* [Extracted text]

Thank you for taking the time to look at this and provide input.
To start, I am not a linux/unix expert but I muddle through the best I can.
I am also in no way shape or form a programmer. Please keep that in mind as you read this script.
This script is designed to find all files in a given directory that begin with "asalog", find lines containing a specific word and then process down those lines and output just the needed information. These files are currently zipped. The files are stored on remote ZFS storage. Copying all of the files down to the local system at once then unzipping is not feasible do to storage limitations. The script works as designed but it is very slow to do the task.
Please look over the code and suggest ways that I could improve its speed. The last run took 238 minutes to complete.
Due to access limitations I have to work within BASH, I do not have the option (nor the knowledge) to utilize perl, python, etc.
Any help is welcome as well as comments on the script as it sits. It has been cobbled together by remembering programming structure learned taking Turbo Pascal in high school (many years ago) and lots of google searches.
echo Search started at:
date +"%m/%d/%Y %T"

* [Recorded information]

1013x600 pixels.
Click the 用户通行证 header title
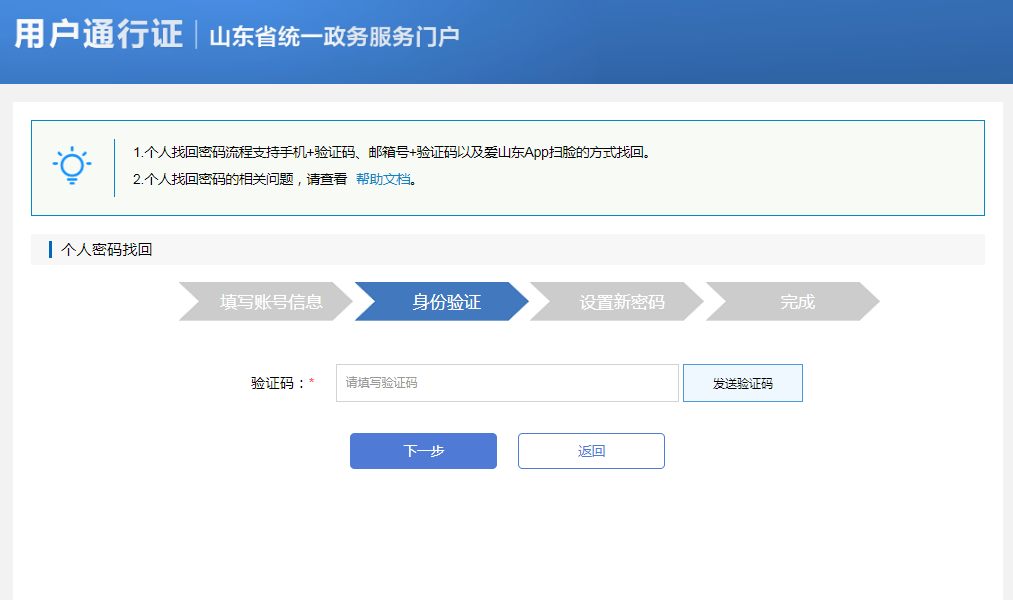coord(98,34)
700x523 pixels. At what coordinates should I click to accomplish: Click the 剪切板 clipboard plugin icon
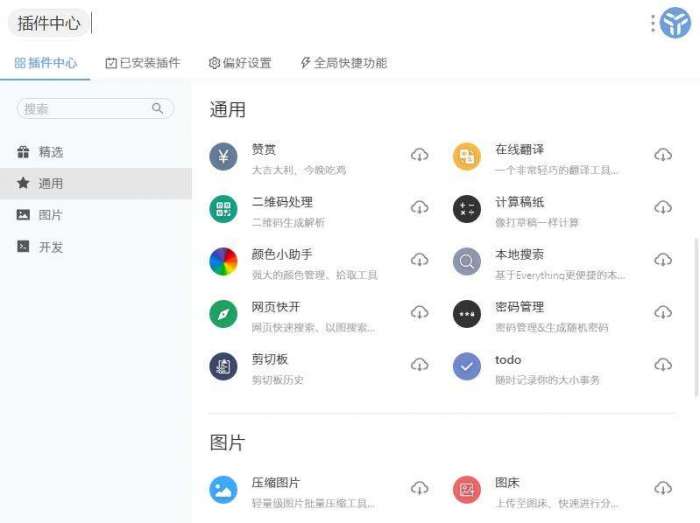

* [Required work]
**1)** Using the forum post about the slow Bash script, decide whether each statement agrees with it: (a) the files being searched are kept on the local system, (b) the most recent run lasted 238 minutes, and (c) the writer is able to use Python for the job. For each, answer yes or no and quote the words from the post that settle it.
**2)** Carry the forum post about the slow Bash script forward from the point where it stops.
The lines after the forum post come from an unrelated source.

* [Task-by-task answers]
**1)**
(a) No: "The files are stored on remote ZFS storage."
(b) Yes: "The last run took 238 minutes to complete."
(c) No: "I do not have the option (nor the knowledge) to utilize perl, python, etc."

**2)**
# Displays the start up information and the start time
find /var/network_logs/gc/archive/asalog* -mtime -7 -exec zcat {} \; | awk '/Built/&& !/10.10.120.145/{print $10, $11, $15, $18;}' | sed -e 's!/! !g' -e 's!:! !g' | awk '{if ($1 == "inbound") print $1, $2, $3, $4, $6, $7, $8; else if ($1 == "outbound") print $1, $2, $6, $7, $3, $4, $5;}' | awk '!seen[$0]++ {print}' >> /home/kenneth.cramer/asa/GC_ports.txt
# Finds all files with that begin with the name asalog that were written in the last 7 days. It then reads the files line by line looking
# for any lines containing the word Built but not the 10.10.120.145 IP address and prints out the 7th, 8th, 12th and 15th words in the line
# It then looks for any "/" slashes or ":" colons in the four words and replaaces them with spaces.
# The script now prints out the needed words from the line and then writes only unique lines to the output file.
echo
echo
echo
echo Sorting data into proper files.
# Displays that the script is now sorting the information
awk '{if ($1 == "inbound" && $2 == "TCP") print $2, $3, $4, $5, $6, $7 >> "/home/kenneth.cramer/asa/GC_tcpinbound.txt"; else if ($1 == "inbound" && $2 == "UDP") print $2, $3, $4, $5, $6, $7 >> "/home/kenneth.cramer/asa/GC_udpinbound.txt"; else if ($1 == "outbound" && $2 == "TCP") print $2, $3, $4, $5, $6, $7 >> "/home/kenneth.cramer/asa/GC_tcpoutbound.txt"; else if ($1 == "outbound" && $2 == "UDP") print $2, $3, $4, $5, $6, $7 >> "/home/kenneth.cramer/asa/GC_udpoutbound.txt";}' /home/kenneth.cramer/asa/GC_ports.txt
# The script now reads the file ports2.txt and sorts the data into 4 files based on it finding "Inbound or Outbound" and "TCP or UDP" in the line.
echo
echo
echo
echo Compressing files for transport
tar -czvf /home/kenneth.cramer/asa/GC_ports.tgz /home/kenneth.cramer/asa/GC_*.txt
# Compresses the output files into a single file for transport off the machine.
echo Process completed for Gold Camp at:
date +"%m/%d/%Y %T"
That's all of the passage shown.